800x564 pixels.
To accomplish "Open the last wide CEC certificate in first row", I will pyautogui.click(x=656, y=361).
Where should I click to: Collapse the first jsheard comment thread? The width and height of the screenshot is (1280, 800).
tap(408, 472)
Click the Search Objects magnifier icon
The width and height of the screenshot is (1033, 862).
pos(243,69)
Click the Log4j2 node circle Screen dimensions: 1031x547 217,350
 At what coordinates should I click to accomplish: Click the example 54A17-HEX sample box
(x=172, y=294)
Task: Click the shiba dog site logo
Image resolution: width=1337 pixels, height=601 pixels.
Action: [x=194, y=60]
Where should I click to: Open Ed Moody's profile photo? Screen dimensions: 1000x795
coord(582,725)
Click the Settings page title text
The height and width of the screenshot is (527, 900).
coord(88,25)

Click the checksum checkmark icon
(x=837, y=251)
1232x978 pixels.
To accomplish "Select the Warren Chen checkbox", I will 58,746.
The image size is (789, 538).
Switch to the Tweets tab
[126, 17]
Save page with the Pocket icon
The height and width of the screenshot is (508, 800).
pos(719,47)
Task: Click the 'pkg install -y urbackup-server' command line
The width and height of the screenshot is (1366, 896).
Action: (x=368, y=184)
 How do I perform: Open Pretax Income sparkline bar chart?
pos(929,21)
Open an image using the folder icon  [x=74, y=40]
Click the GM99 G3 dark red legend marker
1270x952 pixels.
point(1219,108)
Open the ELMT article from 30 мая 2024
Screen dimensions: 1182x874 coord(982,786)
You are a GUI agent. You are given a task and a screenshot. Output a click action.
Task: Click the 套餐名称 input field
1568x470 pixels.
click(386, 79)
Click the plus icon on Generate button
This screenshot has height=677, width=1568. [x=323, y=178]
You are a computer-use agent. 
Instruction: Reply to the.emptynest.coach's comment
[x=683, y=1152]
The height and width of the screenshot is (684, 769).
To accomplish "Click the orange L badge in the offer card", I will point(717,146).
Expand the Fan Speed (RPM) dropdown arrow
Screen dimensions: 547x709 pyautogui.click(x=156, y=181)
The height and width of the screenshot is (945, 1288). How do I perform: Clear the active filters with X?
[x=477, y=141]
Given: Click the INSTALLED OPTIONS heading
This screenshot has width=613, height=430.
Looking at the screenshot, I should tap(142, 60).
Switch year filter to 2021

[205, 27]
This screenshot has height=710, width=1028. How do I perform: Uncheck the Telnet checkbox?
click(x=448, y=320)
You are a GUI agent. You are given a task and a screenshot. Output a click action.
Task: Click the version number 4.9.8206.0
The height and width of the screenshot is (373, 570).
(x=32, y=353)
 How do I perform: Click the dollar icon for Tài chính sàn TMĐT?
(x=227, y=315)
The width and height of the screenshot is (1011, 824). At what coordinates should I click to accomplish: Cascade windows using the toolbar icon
────────
• [PROBLEM]:
Rewrite the data above, changing every occurrence of "checkbox" to "check box" and leaving everything else as it is.

• [EXERCISE OUTPUT]:
800x564 pixels.
To accomplish "Open the last wide CEC certificate in first row", I will pyautogui.click(x=656, y=361).
Where should I click to: Collapse the first jsheard comment thread? The width and height of the screenshot is (1280, 800).
tap(408, 472)
Click the Search Objects magnifier icon
The width and height of the screenshot is (1033, 862).
pos(243,69)
Click the Log4j2 node circle Screen dimensions: 1031x547 217,350
 At what coordinates should I click to accomplish: Click the example 54A17-HEX sample box
(x=172, y=294)
Task: Click the shiba dog site logo
Image resolution: width=1337 pixels, height=601 pixels.
Action: [x=194, y=60]
Where should I click to: Open Ed Moody's profile photo? Screen dimensions: 1000x795
coord(582,725)
Click the Settings page title text
The height and width of the screenshot is (527, 900).
coord(88,25)

Click the checksum checkmark icon
(x=837, y=251)
1232x978 pixels.
To accomplish "Select the Warren Chen check box", I will 58,746.
The image size is (789, 538).
Switch to the Tweets tab
[126, 17]
Save page with the Pocket icon
The height and width of the screenshot is (508, 800).
pos(719,47)
Task: Click the 'pkg install -y urbackup-server' command line
The width and height of the screenshot is (1366, 896).
Action: (x=368, y=184)
 How do I perform: Open Pretax Income sparkline bar chart?
pos(929,21)
Open an image using the folder icon  [x=74, y=40]
Click the GM99 G3 dark red legend marker
1270x952 pixels.
point(1219,108)
Open the ELMT article from 30 мая 2024
Screen dimensions: 1182x874 coord(982,786)
You are a GUI agent. You are given a task and a screenshot. Output a click action.
Task: Click the 套餐名称 input field
1568x470 pixels.
click(386, 79)
Click the plus icon on Generate button
This screenshot has height=677, width=1568. [x=323, y=178]
You are a computer-use agent. 
Instruction: Reply to the.emptynest.coach's comment
[x=683, y=1152]
The height and width of the screenshot is (684, 769).
To accomplish "Click the orange L badge in the offer card", I will point(717,146).
Expand the Fan Speed (RPM) dropdown arrow
Screen dimensions: 547x709 pyautogui.click(x=156, y=181)
The height and width of the screenshot is (945, 1288). How do I perform: Clear the active filters with X?
[x=477, y=141]
Given: Click the INSTALLED OPTIONS heading
This screenshot has width=613, height=430.
Looking at the screenshot, I should tap(142, 60).
Switch year filter to 2021

[205, 27]
This screenshot has height=710, width=1028. How do I perform: Uncheck the Telnet check box?
click(x=448, y=320)
You are a GUI agent. You are given a task and a screenshot. Output a click action.
Task: Click the version number 4.9.8206.0
The height and width of the screenshot is (373, 570).
(x=32, y=353)
 How do I perform: Click the dollar icon for Tài chính sàn TMĐT?
(x=227, y=315)
The width and height of the screenshot is (1011, 824). At what coordinates should I click to accomplish: Cascade windows using the toolbar icon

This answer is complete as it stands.